| DIRECTIONS FOR THIS TASK |
Go to the line holding "Click the building icon beside 法学院" in the entries below and write out exactly every line down to and including the line holding "Given: Click the yellow".

[Entries taken from a collection]
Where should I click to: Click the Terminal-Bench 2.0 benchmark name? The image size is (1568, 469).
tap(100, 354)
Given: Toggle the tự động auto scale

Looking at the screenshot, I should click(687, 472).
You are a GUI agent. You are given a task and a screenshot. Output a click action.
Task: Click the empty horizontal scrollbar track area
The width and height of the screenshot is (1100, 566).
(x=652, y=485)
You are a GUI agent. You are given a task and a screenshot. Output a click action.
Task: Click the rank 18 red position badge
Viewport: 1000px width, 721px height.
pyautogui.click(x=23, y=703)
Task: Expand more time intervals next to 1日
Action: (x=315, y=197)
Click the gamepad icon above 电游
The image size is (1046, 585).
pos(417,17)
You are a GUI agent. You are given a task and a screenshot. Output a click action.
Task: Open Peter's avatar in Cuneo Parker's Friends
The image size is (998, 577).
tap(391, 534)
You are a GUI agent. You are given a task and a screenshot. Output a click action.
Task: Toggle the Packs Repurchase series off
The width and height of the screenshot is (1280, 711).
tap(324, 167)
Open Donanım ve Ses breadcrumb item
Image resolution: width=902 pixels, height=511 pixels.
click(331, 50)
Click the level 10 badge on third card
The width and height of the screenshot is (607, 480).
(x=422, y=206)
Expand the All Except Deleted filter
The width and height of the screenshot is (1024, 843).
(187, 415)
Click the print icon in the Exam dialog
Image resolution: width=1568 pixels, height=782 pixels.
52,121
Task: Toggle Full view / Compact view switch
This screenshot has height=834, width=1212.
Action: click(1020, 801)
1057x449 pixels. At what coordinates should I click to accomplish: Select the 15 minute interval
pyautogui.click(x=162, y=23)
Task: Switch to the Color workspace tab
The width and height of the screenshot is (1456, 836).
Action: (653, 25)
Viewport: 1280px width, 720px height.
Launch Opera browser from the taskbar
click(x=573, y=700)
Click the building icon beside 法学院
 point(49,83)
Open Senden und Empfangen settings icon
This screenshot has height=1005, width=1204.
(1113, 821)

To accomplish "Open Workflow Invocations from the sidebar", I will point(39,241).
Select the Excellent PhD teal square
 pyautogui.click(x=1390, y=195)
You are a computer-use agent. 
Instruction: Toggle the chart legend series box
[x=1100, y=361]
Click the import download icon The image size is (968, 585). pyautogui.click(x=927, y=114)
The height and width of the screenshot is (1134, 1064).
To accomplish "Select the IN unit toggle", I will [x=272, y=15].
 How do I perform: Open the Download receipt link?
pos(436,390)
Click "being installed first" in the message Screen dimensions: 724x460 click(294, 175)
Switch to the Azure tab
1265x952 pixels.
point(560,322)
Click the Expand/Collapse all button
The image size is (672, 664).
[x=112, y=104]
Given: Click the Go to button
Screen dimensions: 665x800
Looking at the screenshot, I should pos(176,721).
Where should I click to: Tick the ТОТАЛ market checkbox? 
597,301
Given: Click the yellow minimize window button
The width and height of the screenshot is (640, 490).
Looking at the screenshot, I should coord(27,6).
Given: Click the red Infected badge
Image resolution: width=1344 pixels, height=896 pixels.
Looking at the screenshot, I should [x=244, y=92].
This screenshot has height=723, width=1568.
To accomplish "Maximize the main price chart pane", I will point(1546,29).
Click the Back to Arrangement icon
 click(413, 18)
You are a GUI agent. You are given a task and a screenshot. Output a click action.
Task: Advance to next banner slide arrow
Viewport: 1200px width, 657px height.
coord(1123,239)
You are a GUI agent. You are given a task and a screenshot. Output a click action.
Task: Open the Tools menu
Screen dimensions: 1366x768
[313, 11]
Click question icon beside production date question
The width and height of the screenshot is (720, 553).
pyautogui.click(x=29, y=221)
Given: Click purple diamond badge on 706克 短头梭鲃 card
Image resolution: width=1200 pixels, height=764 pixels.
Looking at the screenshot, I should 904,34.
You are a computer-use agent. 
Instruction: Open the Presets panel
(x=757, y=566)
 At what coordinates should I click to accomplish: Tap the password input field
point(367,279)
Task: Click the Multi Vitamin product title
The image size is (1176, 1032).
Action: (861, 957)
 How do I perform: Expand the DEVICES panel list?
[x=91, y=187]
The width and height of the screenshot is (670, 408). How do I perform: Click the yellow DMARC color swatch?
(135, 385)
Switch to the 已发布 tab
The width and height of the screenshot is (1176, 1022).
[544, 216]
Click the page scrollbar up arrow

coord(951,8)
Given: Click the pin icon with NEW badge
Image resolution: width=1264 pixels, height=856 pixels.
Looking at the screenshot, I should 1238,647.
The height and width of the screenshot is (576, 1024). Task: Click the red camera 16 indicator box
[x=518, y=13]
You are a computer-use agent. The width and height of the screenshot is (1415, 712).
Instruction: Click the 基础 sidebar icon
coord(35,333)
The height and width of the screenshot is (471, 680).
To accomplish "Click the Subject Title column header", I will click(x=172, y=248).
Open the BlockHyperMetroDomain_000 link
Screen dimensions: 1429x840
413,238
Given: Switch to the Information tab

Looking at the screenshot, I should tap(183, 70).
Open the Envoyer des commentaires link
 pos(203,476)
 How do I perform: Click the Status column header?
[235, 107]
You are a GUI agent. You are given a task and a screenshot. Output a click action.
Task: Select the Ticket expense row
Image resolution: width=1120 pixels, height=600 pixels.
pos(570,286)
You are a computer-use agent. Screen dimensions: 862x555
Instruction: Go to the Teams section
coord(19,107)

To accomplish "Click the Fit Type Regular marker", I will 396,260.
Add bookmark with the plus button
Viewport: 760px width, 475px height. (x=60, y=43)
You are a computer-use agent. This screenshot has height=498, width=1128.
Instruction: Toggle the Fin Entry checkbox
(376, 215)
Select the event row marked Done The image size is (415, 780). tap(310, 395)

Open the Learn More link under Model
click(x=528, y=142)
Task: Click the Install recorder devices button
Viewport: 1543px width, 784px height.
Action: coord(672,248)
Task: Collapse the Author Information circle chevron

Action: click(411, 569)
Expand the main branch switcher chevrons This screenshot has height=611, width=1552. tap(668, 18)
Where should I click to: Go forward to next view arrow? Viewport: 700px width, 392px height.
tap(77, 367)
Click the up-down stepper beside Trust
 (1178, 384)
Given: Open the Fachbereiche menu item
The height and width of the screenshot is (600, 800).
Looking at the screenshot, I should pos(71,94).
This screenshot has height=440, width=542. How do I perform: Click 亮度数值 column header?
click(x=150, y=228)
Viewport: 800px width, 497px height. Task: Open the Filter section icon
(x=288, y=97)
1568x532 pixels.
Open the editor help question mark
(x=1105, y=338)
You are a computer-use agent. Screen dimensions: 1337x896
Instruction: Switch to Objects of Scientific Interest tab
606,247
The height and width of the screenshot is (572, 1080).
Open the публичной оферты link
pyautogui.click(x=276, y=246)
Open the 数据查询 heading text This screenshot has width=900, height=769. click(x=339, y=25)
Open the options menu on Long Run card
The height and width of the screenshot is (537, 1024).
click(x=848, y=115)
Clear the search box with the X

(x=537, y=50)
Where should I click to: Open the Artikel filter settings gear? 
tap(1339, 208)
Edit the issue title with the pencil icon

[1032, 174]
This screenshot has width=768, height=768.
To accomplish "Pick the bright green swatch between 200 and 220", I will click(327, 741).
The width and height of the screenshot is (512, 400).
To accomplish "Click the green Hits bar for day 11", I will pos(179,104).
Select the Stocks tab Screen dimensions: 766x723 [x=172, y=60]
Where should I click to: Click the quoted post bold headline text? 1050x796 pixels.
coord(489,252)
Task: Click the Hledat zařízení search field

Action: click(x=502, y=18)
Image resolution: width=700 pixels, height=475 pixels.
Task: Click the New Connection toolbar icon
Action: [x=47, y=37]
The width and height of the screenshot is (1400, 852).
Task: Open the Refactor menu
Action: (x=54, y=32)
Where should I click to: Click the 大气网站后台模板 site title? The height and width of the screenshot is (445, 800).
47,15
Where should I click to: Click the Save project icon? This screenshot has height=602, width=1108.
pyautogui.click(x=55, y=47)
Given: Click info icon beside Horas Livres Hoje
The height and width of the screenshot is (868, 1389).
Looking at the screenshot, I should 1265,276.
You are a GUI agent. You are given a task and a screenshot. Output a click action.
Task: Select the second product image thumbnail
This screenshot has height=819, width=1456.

| EXERCISE OUTPUT |
Click the building icon beside 法学院
 point(49,83)
Open Senden und Empfangen settings icon
This screenshot has height=1005, width=1204.
(1113, 821)

To accomplish "Open Workflow Invocations from the sidebar", I will point(39,241).
Select the Excellent PhD teal square
 pyautogui.click(x=1390, y=195)
You are a computer-use agent. 
Instruction: Toggle the chart legend series box
[x=1100, y=361]
Click the import download icon The image size is (968, 585). pyautogui.click(x=927, y=114)
The height and width of the screenshot is (1134, 1064).
To accomplish "Select the IN unit toggle", I will [x=272, y=15].
 How do I perform: Open the Download receipt link?
pos(436,390)
Click "being installed first" in the message Screen dimensions: 724x460 click(294, 175)
Switch to the Azure tab
1265x952 pixels.
point(560,322)
Click the Expand/Collapse all button
The image size is (672, 664).
[x=112, y=104]
Given: Click the Go to button
Screen dimensions: 665x800
Looking at the screenshot, I should pos(176,721).
Where should I click to: Tick the ТОТАЛ market checkbox? 
597,301
Given: Click the yellow minimize window button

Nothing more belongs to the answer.